Migrationsforscherin Judith Kohlenberger und EU-Mandatar Othmar Karas sprechen mit der „Presse“ über den kurzfristigen Effekt von Zäunen, Asylverfahren an der Außengrenze und rechtswidrige Vorschläge Österreichs.
Die Presse: Österreichs Kanzler Karl Nehammer und Innenminister Gerhard Karner fordern von der EU-Kommission die Finanzierung von Grenzzäunen. Unterstützen Sie die Forderung?
Othmar Karas: Es gibt keine Einzelmaßnahmen, die das Problem lösen. Das Thema Asyl und Migration ist ein europaweites und globales, daher braucht es ein ganzes Paket an Lösungen. Ein gemeinsamer, von der EU finanzierter Außengrenzschutz muss Sicherheit bieten, auch für die Ankommenden. Wir brauchen ein einheitliches EU-Asylverfahren und einen solidarischen Verteilungsmechanismus. Dass das Problem nicht auf einen Zaun reduziert werden kann, zeigt das Beispiel Ungarn.

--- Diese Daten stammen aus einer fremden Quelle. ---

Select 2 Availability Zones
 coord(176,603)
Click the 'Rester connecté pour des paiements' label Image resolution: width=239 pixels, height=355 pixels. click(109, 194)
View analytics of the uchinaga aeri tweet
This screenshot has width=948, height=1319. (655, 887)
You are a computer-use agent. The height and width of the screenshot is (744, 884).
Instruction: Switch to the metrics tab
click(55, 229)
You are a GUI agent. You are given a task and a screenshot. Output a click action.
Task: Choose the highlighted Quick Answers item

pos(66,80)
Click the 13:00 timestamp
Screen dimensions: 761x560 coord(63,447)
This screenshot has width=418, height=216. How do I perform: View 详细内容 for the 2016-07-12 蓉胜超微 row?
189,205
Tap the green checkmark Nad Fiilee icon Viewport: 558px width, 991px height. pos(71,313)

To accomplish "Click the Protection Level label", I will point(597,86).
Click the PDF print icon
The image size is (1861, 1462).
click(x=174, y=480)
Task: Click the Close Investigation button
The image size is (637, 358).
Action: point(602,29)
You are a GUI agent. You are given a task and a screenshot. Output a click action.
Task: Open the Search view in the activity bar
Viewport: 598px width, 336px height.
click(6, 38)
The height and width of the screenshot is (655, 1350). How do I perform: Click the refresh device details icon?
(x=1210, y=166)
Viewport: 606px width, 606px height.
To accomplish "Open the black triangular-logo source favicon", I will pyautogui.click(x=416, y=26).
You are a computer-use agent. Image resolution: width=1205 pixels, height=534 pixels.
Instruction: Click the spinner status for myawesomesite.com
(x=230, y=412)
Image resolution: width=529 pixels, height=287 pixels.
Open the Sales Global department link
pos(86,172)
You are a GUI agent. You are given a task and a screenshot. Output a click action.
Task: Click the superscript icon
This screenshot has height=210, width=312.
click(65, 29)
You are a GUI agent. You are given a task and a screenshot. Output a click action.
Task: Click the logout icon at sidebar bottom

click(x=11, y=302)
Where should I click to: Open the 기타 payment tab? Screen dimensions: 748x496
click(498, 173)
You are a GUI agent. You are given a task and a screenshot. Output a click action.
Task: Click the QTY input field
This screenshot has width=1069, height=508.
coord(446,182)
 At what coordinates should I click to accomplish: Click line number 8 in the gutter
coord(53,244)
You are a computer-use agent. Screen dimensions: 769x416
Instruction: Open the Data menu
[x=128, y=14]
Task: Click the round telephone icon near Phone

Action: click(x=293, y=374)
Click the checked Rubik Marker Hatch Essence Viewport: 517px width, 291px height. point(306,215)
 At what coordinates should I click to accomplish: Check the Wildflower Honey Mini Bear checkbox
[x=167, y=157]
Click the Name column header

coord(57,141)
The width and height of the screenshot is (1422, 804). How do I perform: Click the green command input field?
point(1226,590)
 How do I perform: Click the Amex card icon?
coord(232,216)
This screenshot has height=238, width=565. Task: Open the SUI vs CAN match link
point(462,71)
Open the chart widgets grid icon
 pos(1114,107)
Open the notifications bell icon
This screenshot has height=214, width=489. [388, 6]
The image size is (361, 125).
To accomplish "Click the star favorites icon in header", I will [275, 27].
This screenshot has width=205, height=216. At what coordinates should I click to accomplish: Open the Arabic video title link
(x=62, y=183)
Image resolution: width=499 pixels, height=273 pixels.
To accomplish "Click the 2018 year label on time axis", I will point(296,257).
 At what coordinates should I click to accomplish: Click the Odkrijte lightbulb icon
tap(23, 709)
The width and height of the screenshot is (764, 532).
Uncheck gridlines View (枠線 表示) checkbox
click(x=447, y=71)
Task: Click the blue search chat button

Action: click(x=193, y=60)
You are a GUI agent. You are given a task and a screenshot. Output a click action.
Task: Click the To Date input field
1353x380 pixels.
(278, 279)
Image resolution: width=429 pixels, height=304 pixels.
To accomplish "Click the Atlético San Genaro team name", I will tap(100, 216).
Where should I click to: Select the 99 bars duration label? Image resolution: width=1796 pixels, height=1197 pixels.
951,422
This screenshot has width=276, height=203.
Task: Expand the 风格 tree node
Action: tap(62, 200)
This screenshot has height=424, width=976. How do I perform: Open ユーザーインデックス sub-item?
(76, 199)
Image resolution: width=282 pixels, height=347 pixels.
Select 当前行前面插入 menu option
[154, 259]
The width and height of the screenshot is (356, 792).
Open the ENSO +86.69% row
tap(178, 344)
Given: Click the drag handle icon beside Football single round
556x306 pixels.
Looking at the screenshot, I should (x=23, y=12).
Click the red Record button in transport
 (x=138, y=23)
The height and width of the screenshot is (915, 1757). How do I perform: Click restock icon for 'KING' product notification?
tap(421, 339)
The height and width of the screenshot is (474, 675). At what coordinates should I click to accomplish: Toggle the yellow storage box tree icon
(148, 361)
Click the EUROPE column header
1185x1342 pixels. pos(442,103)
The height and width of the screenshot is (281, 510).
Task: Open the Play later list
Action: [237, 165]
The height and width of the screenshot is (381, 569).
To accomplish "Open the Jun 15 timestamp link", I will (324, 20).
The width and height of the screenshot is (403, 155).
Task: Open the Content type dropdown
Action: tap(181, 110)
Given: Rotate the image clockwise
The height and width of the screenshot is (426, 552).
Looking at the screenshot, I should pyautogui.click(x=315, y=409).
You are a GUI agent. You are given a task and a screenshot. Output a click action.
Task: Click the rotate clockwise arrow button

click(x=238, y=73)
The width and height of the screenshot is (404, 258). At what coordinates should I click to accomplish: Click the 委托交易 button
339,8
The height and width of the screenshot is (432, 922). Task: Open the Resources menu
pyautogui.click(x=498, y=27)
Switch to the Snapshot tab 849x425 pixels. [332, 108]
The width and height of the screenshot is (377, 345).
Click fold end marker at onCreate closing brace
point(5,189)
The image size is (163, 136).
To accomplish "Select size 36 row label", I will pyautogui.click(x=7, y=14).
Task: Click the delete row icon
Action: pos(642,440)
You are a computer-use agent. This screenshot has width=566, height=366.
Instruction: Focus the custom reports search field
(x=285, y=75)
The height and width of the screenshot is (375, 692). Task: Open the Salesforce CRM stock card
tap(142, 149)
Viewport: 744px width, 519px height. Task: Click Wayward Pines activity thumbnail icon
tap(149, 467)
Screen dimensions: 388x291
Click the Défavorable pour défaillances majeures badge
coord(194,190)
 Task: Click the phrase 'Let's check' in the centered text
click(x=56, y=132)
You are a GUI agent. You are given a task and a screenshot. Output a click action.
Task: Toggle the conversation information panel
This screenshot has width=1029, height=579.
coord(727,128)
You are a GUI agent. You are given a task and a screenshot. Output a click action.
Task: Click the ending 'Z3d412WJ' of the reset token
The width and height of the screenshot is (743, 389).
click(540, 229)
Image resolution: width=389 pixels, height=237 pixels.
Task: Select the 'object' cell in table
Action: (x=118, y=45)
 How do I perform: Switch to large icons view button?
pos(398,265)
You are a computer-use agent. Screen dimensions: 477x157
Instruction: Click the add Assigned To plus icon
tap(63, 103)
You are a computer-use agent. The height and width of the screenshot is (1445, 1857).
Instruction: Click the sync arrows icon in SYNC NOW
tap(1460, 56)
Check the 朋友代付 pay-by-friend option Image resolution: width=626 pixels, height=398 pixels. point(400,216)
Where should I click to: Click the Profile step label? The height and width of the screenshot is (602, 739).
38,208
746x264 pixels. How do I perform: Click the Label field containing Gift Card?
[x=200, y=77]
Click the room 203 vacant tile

Dort haben wir einen Zaun, trotzdem kommen die meisten Flüchtlinge über Ungarn nach Österreich. Sie wurden in Ungarn nicht registriert und konnten dort auch kein Asylansuchen stellen. Der Zaun in Ungarn hilft Österreich nicht.
Judith Kohlenberger: Empirisch ist belegt, dass Zäune nur kurzfristig dafür sorgen können, dass an einzelnen Stellen keine Übertritte stattfinden. Dann kommt es zu Substitutionseffekten an anderen Stellen. Vor allem bedeutet es, dass der Weg dieser Menschen noch gefährlicher, langwieriger und teurer wird und dass sie noch mehr auf Schlepper zurückgreifen. Bei Zäunen bin ich deshalb skeptisch, ob nachhaltig irreguläre Ankünfte gesenkt werden können.
Ist es realistisch, dass ein gemeinsamer Grenzschutz aufgebaut wird, der finanzierbar und für alle EU-Staaten attraktiv ist?